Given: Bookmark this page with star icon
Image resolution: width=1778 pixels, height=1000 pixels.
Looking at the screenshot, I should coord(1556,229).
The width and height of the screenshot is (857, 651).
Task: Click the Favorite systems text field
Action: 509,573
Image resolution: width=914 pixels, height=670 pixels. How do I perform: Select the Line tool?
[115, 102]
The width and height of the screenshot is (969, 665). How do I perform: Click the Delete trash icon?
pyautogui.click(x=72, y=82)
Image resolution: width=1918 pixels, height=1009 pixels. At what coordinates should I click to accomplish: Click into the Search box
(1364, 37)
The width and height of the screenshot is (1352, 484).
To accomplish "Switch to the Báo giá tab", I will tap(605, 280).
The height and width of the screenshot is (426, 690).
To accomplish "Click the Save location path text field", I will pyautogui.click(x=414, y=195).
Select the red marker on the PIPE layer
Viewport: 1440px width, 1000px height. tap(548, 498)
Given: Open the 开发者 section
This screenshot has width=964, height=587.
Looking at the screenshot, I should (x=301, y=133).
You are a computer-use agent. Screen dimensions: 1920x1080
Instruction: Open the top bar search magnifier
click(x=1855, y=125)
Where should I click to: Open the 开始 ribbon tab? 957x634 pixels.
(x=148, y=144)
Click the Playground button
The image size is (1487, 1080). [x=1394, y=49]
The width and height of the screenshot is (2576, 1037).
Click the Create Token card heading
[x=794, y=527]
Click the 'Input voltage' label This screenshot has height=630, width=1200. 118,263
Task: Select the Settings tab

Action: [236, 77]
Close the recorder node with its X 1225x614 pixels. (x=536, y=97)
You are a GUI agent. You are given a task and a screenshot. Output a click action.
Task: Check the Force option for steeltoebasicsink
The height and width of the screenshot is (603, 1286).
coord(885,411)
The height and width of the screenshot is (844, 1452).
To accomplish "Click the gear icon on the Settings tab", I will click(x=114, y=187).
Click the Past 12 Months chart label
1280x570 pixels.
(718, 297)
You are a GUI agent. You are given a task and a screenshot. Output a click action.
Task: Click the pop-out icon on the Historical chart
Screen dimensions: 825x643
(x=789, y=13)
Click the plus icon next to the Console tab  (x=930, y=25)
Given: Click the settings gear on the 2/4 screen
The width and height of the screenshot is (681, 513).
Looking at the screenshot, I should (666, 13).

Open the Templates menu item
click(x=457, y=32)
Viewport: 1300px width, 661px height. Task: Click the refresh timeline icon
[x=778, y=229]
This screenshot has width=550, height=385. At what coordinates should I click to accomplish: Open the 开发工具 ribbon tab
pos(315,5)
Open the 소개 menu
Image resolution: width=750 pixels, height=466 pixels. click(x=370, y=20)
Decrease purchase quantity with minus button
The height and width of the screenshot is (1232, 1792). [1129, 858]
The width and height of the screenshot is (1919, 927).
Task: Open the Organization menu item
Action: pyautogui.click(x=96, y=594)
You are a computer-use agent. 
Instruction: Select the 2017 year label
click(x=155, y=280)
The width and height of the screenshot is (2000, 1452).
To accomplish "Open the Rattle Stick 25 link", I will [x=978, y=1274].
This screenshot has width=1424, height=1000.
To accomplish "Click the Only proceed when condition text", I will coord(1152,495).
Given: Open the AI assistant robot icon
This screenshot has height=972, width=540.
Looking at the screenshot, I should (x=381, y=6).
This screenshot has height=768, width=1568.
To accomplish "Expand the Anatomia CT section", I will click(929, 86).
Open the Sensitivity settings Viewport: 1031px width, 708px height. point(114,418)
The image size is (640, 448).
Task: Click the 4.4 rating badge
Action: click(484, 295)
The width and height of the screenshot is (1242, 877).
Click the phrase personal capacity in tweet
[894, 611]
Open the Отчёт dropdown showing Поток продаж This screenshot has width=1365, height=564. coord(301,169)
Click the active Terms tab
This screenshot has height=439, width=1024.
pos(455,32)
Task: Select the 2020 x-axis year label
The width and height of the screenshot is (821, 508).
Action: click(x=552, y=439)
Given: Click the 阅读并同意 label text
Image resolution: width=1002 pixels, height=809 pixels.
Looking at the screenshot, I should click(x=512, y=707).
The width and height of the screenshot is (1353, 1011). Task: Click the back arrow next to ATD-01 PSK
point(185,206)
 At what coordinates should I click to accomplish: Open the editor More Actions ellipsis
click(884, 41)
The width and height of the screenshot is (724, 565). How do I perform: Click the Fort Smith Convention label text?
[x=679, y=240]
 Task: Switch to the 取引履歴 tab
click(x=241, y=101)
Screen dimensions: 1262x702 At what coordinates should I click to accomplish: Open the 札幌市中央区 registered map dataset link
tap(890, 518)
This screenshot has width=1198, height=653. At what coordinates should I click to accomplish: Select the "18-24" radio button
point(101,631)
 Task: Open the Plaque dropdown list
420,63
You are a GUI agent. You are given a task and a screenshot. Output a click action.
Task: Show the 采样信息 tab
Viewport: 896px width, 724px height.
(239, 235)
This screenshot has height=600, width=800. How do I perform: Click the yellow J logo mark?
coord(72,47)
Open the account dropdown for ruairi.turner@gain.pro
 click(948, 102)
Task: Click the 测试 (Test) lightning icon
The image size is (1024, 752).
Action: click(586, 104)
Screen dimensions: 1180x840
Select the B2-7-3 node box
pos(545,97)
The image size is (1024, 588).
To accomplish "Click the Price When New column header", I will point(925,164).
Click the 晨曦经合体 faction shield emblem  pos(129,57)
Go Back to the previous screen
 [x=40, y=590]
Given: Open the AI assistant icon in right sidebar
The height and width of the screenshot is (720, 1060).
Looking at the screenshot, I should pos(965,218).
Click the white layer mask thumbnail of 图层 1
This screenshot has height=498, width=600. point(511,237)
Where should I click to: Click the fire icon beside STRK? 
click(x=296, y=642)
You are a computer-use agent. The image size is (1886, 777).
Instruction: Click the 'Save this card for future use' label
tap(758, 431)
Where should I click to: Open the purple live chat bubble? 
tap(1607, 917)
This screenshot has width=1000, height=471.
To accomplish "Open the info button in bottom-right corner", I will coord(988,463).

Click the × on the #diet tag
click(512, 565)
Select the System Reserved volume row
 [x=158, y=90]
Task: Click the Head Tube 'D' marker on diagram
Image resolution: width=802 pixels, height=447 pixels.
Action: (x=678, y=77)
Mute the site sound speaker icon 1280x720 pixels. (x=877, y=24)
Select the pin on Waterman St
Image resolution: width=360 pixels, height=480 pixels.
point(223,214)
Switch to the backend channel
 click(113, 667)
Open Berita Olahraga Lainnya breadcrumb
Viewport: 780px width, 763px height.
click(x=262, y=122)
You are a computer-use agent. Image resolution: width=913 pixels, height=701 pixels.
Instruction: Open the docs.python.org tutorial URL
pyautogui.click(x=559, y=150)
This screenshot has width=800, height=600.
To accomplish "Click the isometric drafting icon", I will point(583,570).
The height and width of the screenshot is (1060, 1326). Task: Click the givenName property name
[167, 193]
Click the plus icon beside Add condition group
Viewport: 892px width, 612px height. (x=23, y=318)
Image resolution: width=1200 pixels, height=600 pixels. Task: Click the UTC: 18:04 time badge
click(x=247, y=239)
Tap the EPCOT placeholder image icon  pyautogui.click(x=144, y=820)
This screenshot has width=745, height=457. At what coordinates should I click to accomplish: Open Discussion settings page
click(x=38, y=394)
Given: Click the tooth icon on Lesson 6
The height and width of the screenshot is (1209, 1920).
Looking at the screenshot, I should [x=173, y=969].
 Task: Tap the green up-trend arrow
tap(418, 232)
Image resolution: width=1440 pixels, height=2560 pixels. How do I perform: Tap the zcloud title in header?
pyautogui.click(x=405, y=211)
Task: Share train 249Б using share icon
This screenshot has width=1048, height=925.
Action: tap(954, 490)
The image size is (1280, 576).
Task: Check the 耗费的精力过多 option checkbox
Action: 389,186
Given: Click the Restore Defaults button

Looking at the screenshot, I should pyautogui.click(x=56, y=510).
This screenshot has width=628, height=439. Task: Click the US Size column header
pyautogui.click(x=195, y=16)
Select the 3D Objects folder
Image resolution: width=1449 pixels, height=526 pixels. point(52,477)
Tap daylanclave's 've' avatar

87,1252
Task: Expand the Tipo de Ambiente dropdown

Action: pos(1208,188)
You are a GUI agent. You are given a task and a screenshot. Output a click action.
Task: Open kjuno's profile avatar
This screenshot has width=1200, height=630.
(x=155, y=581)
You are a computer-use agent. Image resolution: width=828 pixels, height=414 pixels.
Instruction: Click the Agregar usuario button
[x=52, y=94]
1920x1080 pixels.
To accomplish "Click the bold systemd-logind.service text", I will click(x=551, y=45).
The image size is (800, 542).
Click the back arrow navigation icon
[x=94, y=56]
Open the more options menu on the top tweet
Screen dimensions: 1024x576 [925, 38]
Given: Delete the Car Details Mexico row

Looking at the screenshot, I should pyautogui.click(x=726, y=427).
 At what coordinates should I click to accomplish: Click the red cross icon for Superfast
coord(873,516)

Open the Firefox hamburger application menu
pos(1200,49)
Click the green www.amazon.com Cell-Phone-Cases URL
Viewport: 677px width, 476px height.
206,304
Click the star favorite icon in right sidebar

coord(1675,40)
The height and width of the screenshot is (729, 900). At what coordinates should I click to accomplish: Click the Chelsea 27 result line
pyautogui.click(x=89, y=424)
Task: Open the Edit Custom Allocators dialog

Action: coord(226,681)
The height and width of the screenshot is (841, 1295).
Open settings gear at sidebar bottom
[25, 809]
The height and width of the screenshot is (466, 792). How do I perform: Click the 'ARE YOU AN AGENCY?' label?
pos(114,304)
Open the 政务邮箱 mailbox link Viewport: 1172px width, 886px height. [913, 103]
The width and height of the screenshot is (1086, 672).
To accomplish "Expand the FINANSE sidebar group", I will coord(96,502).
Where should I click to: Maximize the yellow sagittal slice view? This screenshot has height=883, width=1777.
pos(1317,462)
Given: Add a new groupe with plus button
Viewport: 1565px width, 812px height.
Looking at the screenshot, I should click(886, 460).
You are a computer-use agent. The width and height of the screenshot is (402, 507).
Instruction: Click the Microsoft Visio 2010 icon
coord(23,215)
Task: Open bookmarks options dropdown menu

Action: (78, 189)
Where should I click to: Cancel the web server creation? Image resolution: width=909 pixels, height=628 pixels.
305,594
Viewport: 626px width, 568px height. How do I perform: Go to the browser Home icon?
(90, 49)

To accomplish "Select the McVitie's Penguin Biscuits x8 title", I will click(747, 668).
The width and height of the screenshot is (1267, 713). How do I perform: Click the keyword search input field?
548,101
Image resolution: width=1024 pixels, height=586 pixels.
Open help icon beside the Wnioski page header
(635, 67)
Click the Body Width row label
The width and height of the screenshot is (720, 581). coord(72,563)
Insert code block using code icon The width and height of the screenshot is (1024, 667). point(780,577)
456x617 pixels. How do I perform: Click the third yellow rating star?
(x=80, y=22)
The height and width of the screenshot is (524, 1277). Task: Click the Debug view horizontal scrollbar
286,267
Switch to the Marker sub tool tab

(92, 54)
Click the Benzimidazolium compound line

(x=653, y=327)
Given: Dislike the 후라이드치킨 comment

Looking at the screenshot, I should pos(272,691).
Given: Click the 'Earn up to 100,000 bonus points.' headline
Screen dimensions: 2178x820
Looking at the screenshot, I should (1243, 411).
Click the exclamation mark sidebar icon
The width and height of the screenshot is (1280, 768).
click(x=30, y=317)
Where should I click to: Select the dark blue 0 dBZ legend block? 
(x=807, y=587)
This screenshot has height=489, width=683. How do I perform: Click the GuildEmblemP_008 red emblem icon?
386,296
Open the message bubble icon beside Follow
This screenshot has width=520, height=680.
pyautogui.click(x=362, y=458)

=======

* [Exercise prompt] For this exercise, output exactly the lines above from the line with "Open the 소개 menu" to the line with "This screenshot has width=1424, height=1000.", counting both, and leave out the rest.

* [Exercise answer]
Open the 소개 menu
Image resolution: width=750 pixels, height=466 pixels. click(x=370, y=20)
Decrease purchase quantity with minus button
The height and width of the screenshot is (1232, 1792). [1129, 858]
The width and height of the screenshot is (1919, 927).
Task: Open the Organization menu item
Action: pyautogui.click(x=96, y=594)
You are a computer-use agent. 
Instruction: Select the 2017 year label
click(x=155, y=280)
The width and height of the screenshot is (2000, 1452).
To accomplish "Open the Rattle Stick 25 link", I will [x=978, y=1274].
This screenshot has width=1424, height=1000.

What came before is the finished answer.